Dicono che i videogiochi saranno la salvezza del business musicale e probabilmente hanno ragione: gruppi come Metallica e Ac/Dc, sfruttando l’onda lunga di Guitar Hero e Rock Band, sono ai primissimi posti nelle classifiche di tutto il mondo. Ma se ci fosse un altro modo per giocare con la musica? E’ ciò che pensa Shigeru Miyamoto, designer giapponese di videogiochi e direttore creativo della Nintendo per cui ha creato il suo Wii music.

Mondo strano il nostro. La musica è libertà, creatività, espressione, fantasia… eppure milioni di persone al posto di mettersi a suonare una vera chitarra di legno, corrono a comprare una mini chitarra di plastica e stanno ore chiusi in casa davanti ad uno schermo tentando di imbroccare una sequenza di tasti colorati bombardati da musica metal. Niente di male, per carità… ma con i falò sulla spiaggia, come la mettiamo?

Scherzi a parte, c’è chi dice che questi giochi hanno anche un forte impatto culturale e sociale, stimolano incontri e party game, avvicinano i giovani al mondo della chitarra e rendono anche i musicisti più veloci e sensibili al ritmo… Insomma, se proprio piove, non c’è il mare sotto casa e nemmeno uno straccio di fanciulla da sedurre, sono perfetti. Ma attenzione quello di Xbox e Ps3 non è l’unico approccio che l’industria dei videogame ha nei confronti della musica.

Se in questo campo Xbox di Microdoft e Ps3 della Sony vanno alla grande, dall’altra parte c’è Nintendo (40% del mercato), che con il suo Wii music cercherà di proporre una strada completamente diversa. Guru dell’operazione è Shigeru Miyamoto, già creatore di giochi come Super Mario, Donkey Kong, Metroid e soprattutto del recente Wii Fit. Una piattaforma che oltre a consentire di giocare, mediante apposite periferiche permette di interagire con i movimenti del corpo per fare yoga, esercizi muscolari e aerobici.

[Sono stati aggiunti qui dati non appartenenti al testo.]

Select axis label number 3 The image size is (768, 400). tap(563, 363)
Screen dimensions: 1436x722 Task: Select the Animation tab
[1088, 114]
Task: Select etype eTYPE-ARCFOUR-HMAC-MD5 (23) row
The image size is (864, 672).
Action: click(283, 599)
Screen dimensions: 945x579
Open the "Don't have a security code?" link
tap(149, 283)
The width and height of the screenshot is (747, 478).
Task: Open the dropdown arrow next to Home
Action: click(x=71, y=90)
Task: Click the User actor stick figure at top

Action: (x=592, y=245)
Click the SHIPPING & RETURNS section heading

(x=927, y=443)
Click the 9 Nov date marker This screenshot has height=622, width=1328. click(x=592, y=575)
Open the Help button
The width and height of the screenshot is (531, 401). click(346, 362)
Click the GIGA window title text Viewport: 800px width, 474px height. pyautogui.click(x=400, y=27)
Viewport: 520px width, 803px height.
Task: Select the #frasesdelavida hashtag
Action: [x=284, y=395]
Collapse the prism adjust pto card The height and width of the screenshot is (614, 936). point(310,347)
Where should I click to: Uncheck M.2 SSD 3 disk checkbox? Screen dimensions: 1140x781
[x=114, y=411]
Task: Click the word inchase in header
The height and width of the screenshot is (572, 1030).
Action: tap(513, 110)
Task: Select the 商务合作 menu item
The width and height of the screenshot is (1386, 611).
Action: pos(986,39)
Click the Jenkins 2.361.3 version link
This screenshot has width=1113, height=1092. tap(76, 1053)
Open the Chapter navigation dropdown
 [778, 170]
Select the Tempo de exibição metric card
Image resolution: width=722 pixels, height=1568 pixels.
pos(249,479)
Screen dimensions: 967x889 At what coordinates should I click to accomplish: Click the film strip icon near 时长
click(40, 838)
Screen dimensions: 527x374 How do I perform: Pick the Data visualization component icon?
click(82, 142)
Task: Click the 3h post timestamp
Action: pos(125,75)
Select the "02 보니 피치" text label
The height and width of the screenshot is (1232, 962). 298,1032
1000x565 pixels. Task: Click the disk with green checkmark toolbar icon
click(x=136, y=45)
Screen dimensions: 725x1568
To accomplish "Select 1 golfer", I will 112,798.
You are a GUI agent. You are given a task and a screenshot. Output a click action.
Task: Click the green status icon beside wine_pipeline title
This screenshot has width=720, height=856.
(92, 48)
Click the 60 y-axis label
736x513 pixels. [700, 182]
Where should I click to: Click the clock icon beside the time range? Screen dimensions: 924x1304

Lo stesso principio viene utilizzato anche nel nuovo Wii music che uscirà in novembre e dove nessuno dovrà impegnarsi per vincere alcunché: scopo del gioco è esprimersi attraverso un nuovo simulatore musicale che può essere mosso nell’aria consentendo di suonare 60 strumenti musicali differenti. Nel gioco si devono seguire delle tracce ma per vincere bisogna affidarsi semplicemente alla propria musicalità. O a quella di altri giocatori: il gioco prevede infatti la possibilità di interagire con altri musicisti virtuali come se si suonasse o addirittura, come affermato da Miyamoto, improvvisasse jazz.